▶ Task requirements: Report, as a single figure, how many lines in the records below include "will".

▶ Information provided:
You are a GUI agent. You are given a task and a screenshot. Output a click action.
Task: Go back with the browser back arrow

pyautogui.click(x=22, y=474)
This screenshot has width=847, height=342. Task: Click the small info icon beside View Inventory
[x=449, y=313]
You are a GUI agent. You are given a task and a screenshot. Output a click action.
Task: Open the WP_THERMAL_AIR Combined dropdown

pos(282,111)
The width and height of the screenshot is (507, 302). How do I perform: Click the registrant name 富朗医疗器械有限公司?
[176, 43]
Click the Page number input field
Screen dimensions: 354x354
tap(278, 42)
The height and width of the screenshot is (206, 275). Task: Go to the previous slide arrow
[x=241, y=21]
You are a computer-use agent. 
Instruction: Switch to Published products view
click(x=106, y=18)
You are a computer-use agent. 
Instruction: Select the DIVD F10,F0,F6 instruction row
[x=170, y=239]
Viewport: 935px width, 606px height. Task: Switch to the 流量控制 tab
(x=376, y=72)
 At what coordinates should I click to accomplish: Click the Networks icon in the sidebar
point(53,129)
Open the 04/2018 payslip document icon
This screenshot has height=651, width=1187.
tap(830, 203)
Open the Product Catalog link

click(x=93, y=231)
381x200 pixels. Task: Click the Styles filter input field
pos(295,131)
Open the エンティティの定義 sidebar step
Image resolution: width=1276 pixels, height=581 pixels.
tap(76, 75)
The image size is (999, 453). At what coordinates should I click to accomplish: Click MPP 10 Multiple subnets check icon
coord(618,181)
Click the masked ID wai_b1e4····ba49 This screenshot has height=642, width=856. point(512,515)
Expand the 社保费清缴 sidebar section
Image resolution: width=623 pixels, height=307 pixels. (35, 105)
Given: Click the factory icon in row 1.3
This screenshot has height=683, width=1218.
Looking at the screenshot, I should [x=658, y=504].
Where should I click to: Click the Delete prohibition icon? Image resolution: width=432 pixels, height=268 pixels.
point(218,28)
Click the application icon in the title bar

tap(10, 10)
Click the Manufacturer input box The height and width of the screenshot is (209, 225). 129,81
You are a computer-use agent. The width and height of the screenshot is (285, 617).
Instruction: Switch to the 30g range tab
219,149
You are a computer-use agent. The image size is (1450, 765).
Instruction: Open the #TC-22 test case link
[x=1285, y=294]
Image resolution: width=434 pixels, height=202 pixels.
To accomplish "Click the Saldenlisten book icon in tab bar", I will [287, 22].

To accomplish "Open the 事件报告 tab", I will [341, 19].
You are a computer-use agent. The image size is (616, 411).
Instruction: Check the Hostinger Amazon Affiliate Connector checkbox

▶ Response to the task: 2